SFEBES2011 Poster Presentations Clinical biochemistry (82 abstracts)
University Hospital Llandough, Cardiff, UK.
Both diabetes and Addisons are conditions which can be associated with muscle weakness and altered potassium levels. This is a case of recurrent muscle paralysis in a patient with both conditions with the underlying abnormality being the neurological condition of hypokalaemic periodic paralysis.
A 23-year-old Caucasian gentleman was admitted to medical admissions with sudden onset weakness of his lower legs. On examination he had reduced power of his hips and knees, with intact sensation. The main finding from his blood tests was a serum potassium level of 3.2 mmol/l. He had a past medical history of poorly controlled type 1 diabetes and Addisons disease. His weakness improved following a short course of oral potassium replacement. He was discharged home but readmitted 2 days later with similar symptoms and potassium of 2.9 with. Autoimmune markers, thyroid function tests and plasma renin levels were normal. He underwent an EMG study, which revealed abnormalities showing reduced myotonic discharges, which supported a diagnosis of hypokalaemic periodic paralysis.
This is an autosomal dominant condition characterised by intermittent episodes of flaccid paralysis with associated hypokalaemia, which are reversible. The genetic defect leads to an alteration in voltage gated sodium and calcium channels in the skeletal muscle. Rare associations have been made with diabetes and hypokalaemic periodic paralysis, which has been triggered by insulin administration. Hypokalaemia may also be precipitated by excessive corticosteroid or excessive mineralocorticoid replacement. This case raises some interesting and challenging questions regarding the complex management of the condition in view of the electrolyte abnormalities in the background of his medical conditions and whether there may a genetic link underlying all three diseases.

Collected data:
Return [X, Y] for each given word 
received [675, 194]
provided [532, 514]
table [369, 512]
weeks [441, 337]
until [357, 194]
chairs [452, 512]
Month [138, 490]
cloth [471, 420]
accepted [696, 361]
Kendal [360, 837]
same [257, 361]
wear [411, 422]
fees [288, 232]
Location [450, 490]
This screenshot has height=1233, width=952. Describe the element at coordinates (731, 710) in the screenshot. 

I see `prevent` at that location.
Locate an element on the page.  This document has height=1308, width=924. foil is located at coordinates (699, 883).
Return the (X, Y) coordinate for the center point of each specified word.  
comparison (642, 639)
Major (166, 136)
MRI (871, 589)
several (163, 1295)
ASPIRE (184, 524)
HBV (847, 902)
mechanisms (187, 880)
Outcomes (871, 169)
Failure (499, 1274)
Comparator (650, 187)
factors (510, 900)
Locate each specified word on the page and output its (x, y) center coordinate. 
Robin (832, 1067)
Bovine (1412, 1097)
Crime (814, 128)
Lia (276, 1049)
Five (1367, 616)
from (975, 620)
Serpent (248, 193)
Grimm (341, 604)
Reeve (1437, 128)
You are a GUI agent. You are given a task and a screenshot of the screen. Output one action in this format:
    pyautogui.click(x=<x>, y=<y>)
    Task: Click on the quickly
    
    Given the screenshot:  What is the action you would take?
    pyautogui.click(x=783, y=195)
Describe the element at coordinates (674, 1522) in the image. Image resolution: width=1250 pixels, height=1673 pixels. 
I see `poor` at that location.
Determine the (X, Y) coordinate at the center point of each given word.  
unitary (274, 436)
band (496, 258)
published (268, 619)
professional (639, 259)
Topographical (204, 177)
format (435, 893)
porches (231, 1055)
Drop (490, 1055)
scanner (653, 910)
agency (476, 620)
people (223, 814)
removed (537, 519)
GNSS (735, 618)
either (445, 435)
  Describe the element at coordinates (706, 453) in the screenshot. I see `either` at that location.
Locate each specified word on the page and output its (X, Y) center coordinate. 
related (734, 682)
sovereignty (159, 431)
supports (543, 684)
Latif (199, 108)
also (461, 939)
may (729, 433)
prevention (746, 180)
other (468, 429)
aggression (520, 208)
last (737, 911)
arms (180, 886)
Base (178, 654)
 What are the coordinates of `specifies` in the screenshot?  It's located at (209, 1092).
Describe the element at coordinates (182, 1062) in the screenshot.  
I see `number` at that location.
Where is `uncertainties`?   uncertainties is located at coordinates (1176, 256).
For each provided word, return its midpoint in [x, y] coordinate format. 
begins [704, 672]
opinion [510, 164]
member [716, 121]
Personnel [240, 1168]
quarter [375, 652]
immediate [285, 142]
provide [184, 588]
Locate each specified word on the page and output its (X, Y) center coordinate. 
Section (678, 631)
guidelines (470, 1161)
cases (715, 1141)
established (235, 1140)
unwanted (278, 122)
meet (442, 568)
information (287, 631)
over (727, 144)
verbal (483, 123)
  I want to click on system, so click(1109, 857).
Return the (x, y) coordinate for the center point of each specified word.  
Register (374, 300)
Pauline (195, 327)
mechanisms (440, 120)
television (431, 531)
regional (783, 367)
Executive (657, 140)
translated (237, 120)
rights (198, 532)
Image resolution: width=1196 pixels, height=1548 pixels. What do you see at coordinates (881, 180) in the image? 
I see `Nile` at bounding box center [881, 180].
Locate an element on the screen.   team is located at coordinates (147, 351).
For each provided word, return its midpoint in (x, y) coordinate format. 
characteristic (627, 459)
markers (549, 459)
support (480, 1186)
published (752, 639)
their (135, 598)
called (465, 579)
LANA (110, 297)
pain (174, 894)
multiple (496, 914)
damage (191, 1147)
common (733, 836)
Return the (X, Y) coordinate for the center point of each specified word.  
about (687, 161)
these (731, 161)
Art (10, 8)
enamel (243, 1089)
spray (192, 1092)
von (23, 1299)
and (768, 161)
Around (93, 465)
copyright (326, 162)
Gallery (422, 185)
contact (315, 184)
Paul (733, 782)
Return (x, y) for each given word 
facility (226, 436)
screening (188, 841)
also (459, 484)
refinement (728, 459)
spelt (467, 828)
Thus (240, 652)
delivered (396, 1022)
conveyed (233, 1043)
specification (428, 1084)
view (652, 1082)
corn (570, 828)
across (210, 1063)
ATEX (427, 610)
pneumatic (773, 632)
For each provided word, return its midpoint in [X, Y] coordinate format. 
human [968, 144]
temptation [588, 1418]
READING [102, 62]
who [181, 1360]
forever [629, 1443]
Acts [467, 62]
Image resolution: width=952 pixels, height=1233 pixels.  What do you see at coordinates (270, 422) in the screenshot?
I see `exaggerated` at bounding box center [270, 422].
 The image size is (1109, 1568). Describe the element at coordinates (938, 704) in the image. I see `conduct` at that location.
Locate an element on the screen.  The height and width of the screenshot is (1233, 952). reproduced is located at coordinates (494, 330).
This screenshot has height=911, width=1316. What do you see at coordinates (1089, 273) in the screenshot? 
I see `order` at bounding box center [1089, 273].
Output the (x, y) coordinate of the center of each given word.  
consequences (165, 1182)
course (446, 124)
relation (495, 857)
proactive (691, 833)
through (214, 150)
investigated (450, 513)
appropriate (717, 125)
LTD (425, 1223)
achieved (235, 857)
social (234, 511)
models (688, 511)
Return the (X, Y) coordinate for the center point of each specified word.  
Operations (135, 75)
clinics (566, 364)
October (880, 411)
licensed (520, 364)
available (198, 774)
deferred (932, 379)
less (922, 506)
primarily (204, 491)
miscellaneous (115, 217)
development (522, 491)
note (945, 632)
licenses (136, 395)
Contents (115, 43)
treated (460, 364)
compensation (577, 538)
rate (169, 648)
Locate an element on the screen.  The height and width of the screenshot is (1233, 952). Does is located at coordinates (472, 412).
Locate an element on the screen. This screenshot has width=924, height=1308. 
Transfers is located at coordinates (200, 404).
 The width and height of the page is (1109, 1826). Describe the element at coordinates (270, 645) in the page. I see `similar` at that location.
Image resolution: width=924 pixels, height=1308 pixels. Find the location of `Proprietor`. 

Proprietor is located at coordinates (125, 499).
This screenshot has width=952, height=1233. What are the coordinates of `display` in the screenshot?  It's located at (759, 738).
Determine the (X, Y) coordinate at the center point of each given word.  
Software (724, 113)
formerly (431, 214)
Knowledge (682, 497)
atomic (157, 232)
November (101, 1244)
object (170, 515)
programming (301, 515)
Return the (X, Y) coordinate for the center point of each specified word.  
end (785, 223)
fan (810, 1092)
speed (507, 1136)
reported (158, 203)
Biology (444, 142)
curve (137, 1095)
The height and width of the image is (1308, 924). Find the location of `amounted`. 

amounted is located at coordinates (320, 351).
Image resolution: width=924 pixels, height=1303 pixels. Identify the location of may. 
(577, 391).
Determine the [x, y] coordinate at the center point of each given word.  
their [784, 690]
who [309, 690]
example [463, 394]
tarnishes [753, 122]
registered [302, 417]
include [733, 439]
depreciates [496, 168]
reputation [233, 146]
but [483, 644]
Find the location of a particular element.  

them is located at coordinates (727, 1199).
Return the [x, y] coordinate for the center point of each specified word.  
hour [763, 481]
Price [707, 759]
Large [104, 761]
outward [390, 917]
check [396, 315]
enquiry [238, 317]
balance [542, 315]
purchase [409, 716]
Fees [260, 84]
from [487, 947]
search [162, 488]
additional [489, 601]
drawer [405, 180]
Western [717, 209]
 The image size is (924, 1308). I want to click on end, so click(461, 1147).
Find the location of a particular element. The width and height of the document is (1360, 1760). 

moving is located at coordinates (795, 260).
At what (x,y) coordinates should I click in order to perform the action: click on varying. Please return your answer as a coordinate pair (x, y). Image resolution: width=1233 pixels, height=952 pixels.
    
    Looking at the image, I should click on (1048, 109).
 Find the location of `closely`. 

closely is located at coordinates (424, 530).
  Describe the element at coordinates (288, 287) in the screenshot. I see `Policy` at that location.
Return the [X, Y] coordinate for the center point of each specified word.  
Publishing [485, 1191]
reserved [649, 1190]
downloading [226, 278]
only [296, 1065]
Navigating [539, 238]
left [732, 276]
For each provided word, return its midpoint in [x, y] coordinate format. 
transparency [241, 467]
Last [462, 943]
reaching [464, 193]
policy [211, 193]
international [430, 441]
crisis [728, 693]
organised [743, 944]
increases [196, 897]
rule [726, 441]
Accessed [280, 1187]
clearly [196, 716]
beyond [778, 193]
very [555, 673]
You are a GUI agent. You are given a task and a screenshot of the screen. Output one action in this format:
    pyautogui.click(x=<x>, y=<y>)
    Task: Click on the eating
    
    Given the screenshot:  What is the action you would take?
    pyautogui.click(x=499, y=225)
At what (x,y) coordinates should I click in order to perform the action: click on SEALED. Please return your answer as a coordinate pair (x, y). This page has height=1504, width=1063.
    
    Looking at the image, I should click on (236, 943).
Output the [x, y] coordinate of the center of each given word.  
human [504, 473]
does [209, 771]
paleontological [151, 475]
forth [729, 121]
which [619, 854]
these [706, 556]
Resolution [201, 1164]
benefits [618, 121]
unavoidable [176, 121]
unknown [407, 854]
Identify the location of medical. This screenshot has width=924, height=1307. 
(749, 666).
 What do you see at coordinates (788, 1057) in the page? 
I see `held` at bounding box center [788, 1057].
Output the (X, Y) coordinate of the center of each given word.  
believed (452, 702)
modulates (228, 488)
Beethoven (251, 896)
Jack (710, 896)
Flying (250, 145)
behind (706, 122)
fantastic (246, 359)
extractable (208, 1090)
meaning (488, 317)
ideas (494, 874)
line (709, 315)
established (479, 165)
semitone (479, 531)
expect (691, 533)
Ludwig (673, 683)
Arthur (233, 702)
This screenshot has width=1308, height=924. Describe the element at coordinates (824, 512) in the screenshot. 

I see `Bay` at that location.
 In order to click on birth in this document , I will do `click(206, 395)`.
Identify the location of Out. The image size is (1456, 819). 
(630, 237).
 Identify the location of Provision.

• **Problem statement**:
Quote the abstract on hypokalaemic periodic paralysis in full, word for word.

• **Exercise result**:
SFEBES2011 Poster Presentations Clinical biochemistry (82 abstracts)
University Hospital Llandough, Cardiff, UK.
Both diabetes and Addisons are conditions which can be associated with muscle weakness and altered potassium levels. This is a case of recurrent muscle paralysis in a patient with both conditions with the underlying abnormality being the neurological condition of hypokalaemic periodic paralysis.
A 23-year-old Caucasian gentleman was admitted to medical admissions with sudden onset weakness of his lower legs. On examination he had reduced power of his hips and knees, with intact sensation. The main finding from his blood tests was a serum potassium level of 3.2 mmol/l. He had a past medical history of poorly controlled type 1 diabetes and Addisons disease. His weakness improved following a short course of oral potassium replacement. He was discharged home but readmitted 2 days later with similar symptoms and potassium of 2.9 with. Autoimmune markers, thyroid function tests and plasma renin levels were normal. He underwent an EMG study, which revealed abnormalities showing reduced myotonic discharges, which supported a diagnosis of hypokalaemic periodic paralysis.
This is an autosomal dominant condition characterised by intermittent episodes of flaccid paralysis with associated hypokalaemia, which are reversible. The genetic defect leads to an alteration in voltage gated sodium and calcium channels in the skeletal muscle. Rare associations have been made with diabetes and hypokalaemic periodic paralysis, which has been triggered by insulin administration. Hypokalaemia may also be precipitated by excessive corticosteroid or excessive mineralocorticoid replacement. This case raises some interesting and challenging questions regarding the complex management of the condition in view of the electrolyte abnormalities in the background of his medical conditions and whether there may a genetic link underlying all three diseases.